Extrait étudié:
L'année dernière en Ile-de-France, 42 cas de personnes ont nécessité la visite de plusieurs sites pour contrôler la présence du moustique tigre. Nous avons effectué très peu de traitement, trois traitements.

Je voudrais signaler à ce propos l'intérêt de la prévention et de la diffusion de la communication qui est réalisée par les équipes sur le terrain. Quand nous avons un signalement d'un cas humain, l'équipe va prospecter autour du domicile, autour de tous les lieux où la personne a résidé pendant suffisamment longtemps pour pouvoir être piquée par un moustique tigre. Si nous trouvons la présence de moustique tigre adulte, nous lançons une opération de traitement. Auparavant, nous passons auprès de toutes les maisons, de tous les lieux de résidence. Nous mettons des affiches, nous expliquons à toutes les personnes qu'il est très important de faire cette lutte. Nous faisons une vraie communication locale, de terrain qui est vraiment très importante, qui est un facteur majeur de réussite de l'opération. En effet, nous faisons le traitement avec un produit adulticide et, même si la nébulisation effectuée par les machines que nous utilisons permet de bien disperser dans l'air l'insecticide, nous ne pouvons pas atteindre tous les sites qui seraient potentiellement favorables aux moustiques. C'est aux personnes habitant autour de ce cas humain de se débarrasser de tous les sites qui peuvent permettre à des femelles de pondre. Cette prévention est vraiment très importante.

Exercices:
1/ D'après l'extrait sur le moustique tigre, combien de traitements ont été effectués l'année dernière en Île-de-France ?
2/ Recopiez mot pour mot l'extrait sur le moustique tigre, en partant de « L'année dernière en » et en allant jusqu'à « traitement, trois traitements. ».
3/ Rédigez la suite de l'extrait sur le moustique tigre, après sa dernière phrase.

Jeu d'enregistrements:
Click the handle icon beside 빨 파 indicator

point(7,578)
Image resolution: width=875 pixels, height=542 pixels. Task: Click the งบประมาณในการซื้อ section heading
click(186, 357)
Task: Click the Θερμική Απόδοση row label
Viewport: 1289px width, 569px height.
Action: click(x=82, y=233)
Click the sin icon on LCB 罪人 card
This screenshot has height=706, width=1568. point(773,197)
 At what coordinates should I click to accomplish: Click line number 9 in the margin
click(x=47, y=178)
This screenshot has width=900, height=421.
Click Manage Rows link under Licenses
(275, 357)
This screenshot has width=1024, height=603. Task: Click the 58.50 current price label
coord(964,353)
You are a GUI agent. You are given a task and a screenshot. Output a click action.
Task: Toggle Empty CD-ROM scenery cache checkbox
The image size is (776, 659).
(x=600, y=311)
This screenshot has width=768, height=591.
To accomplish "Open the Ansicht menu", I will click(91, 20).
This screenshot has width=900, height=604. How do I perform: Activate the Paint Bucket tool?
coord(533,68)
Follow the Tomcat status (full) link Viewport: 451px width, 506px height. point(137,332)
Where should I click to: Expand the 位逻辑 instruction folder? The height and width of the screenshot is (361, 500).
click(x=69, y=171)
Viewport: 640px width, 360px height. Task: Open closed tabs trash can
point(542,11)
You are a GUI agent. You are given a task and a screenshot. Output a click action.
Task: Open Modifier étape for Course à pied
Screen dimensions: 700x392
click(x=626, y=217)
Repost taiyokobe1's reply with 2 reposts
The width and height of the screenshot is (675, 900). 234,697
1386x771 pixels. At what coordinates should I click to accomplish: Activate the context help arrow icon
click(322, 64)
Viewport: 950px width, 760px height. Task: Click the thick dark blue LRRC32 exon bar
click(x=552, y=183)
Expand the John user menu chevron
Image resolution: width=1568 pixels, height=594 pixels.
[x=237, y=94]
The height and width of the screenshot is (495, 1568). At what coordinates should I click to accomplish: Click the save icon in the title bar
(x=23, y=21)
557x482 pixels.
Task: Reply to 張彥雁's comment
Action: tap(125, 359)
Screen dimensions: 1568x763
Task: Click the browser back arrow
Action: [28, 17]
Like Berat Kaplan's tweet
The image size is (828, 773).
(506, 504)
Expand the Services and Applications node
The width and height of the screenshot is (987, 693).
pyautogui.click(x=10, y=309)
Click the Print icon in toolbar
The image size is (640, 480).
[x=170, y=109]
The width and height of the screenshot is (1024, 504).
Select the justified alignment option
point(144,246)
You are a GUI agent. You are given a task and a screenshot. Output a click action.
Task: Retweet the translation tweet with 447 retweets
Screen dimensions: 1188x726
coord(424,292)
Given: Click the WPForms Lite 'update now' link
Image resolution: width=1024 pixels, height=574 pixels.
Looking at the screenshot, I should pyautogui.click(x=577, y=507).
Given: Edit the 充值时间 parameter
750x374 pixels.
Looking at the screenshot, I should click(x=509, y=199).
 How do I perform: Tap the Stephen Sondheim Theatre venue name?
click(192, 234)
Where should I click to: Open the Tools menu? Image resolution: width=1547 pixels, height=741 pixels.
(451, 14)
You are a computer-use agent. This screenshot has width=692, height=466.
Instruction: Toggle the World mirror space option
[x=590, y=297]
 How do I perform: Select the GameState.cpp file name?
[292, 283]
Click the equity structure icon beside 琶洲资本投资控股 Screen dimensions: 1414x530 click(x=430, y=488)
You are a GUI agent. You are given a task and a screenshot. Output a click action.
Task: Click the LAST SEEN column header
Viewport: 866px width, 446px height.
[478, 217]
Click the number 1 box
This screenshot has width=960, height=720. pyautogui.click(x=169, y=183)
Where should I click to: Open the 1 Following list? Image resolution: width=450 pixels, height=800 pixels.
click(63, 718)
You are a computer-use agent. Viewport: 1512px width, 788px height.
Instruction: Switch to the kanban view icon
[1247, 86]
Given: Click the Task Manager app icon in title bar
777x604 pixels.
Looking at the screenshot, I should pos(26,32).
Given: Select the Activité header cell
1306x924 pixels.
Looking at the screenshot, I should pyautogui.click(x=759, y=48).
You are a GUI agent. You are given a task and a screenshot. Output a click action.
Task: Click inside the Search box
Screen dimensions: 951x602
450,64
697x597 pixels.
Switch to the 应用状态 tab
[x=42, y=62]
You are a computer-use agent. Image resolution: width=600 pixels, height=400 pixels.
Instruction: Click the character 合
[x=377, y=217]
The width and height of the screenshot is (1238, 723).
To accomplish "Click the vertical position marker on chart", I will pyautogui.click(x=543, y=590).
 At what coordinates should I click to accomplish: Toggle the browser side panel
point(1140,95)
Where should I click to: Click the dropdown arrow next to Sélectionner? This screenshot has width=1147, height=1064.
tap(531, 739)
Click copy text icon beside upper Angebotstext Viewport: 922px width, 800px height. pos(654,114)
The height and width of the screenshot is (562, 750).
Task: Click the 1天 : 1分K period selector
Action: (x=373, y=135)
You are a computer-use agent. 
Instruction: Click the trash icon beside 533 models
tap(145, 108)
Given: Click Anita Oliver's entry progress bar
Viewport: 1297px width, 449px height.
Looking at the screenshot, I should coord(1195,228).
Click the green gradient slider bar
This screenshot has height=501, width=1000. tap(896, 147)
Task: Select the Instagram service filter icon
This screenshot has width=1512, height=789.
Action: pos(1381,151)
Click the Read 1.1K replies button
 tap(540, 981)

Réponses dans l'ordre:
1/ Trois traitements.

2/
L'année dernière en Ile-de-France, 42 cas de personnes ont nécessité la visite de plusieurs sites pour contrôler la présence du moustique tigre. Nous avons effectué très peu de traitement, trois traitements.

3/
L'opération nécessite également une coopération avec l'ARS, qui intervient auprès de la préfecture pour nous faire donner l'autorisation d'intervenir dans le périmètre que nous avons proposé. Enfin, nous faisons un compte rendu à la préfecture et à l'ARS dès la fin de l'opération.

Cette relation, en tout cas en Île-de-France, fonctionnait bien. Depuis 2020, nous sommes confrontés à une nouvelle situation. Il faut travailler au niveau régional ; l'ARS lance un marché alloti, c'est-à-dire avec autant de lots que de départements. Sur ce, nous nous retrouvons dans la situation sanitaire actuelle que nous connaissons tous et qui a freiné toutes les opérations. Alors que l'opérateur public de démoustication géré par les départements était prêt et avait des moyens suffisants pour démarrer les opérations le moment venu, l'ARS a énormément traîné pour finalement classer sans suite l'appel d'offres.

Ensuite, l'ARS est revenue nous chercher pour nous confier seulement cinq départements, et non les huit départements d'Ile-de-France. Nous nous sommes alliés avec la FREDON Île-de-France pour gérer cette opération de la façon la plus fonctionnelle et opérationnelle possible. Nous n'avons pas très bien compris pourquoi certains des départements qui nous étaient confiés l'année dernière et les années précédentes ont été confiés un opérateur privé, ce qui crée évidemment quelques complications.

Nous savons qu'il y a du moustique tigre puisque nous suivons les signalements sur le site adapté, mais nous n'avons pas encore pu commencer cette opération. Nous allons devoir travailler dans des départements où nous ne travaillions pas les années précédentes, ce qui ne pose aucun problème technique, mais la mise en place sera un peu plus longue le temps d'appréhender les territoires. Nous ne savons pas très bien pourquoi l'attribution a été faite ainsi, alors que tout se passait plutôt bien, à la satisfaction de tout le monde. Il n'y a eu aucun cas autochtone déclaré en Île-de-France.

Parallèlement, dans la région Grand Est, l'ARS a confié six territoires départementaux sur dix à un opérateur privé qui se trouve à 1 000 kilomètres du Grand Est.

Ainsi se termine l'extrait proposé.